OBJECTIFS -
**1.** D'après l'entretien avec Patrice, où s'est déroulé le festival Africa Pop ?
**2.** Traduisez en anglais cette phrase de l'entretien avec Patrice : « Hier, pour la fête de la musique j’ai joué dans le cadre du festival Africa Pop initié par le label. »
**3.** Quels artistes sont nommés entre parenthèses dans l'entretien avec Patrice ? Donnez-les tous.

SECTION TEXTE -

INTERVIEW :
Propos recueillis par : Simon Touchard
Photos : Benoit Collin & DR
le mercredi 08 septembre 2010 - 8 790 vues
Deux ans après son dernier opus,"Free-patri-ation", Patrice revient avec un nouvel album, un nouveau label et une nouvelle tournée française à l'automne. A seulement trente ans, le chanteur "afropéen" vient de parcourir une décennie musicale de bout en bout et ne semble pas prêt à s'arrêter en si bon chemin. Nous l'avons rencontré dans les locaux de Because, à Paris, au lendemain de la fête de la musique.
Reggaefrance / "One" est ton 5e album. Il sort chez Because Music, un label avec qui tu travailles pour la première fois. Peux-tu nous parler de cette nouvelle collaboration ? / En fait je viens de signer avec eux, il y a environ deux semaines. L’album était déjà prêt. C’est la première fois que j’en fais la promotion ici, chez Because. Mais jusqu’ici les choses se passent très bien, on doit pouvoir faire de grandes choses ensemble.
Hier, pour la fête de la musique j’ai joué dans le cadre du festival Africa Pop initié par le label. C'était un plateau d’artistes africains (ndlr : Alpha Blondy, Lokua Kanza, Tumi & The Volume, Smod, Amadou et Mariam, Victor Démé, etc), au château de Vincennes, un endroit magnifique. Je crois que c’était un excellent point de départ à notre relation.

DOCUMENTS FOURNIS -
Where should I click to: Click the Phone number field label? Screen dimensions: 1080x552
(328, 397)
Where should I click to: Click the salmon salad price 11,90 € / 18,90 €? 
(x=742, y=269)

LISTE DES RÉPONSES -
**1.** Au château de Vincennes.

**2.** Yesterday, for the Fête de la Musique, I played as part of the Africa Pop festival launched by the label.

**3.** Alpha Blondy, Lokua Kanza, Tumi & The Volume, Smod, Amadou et Mariam, Victor Démé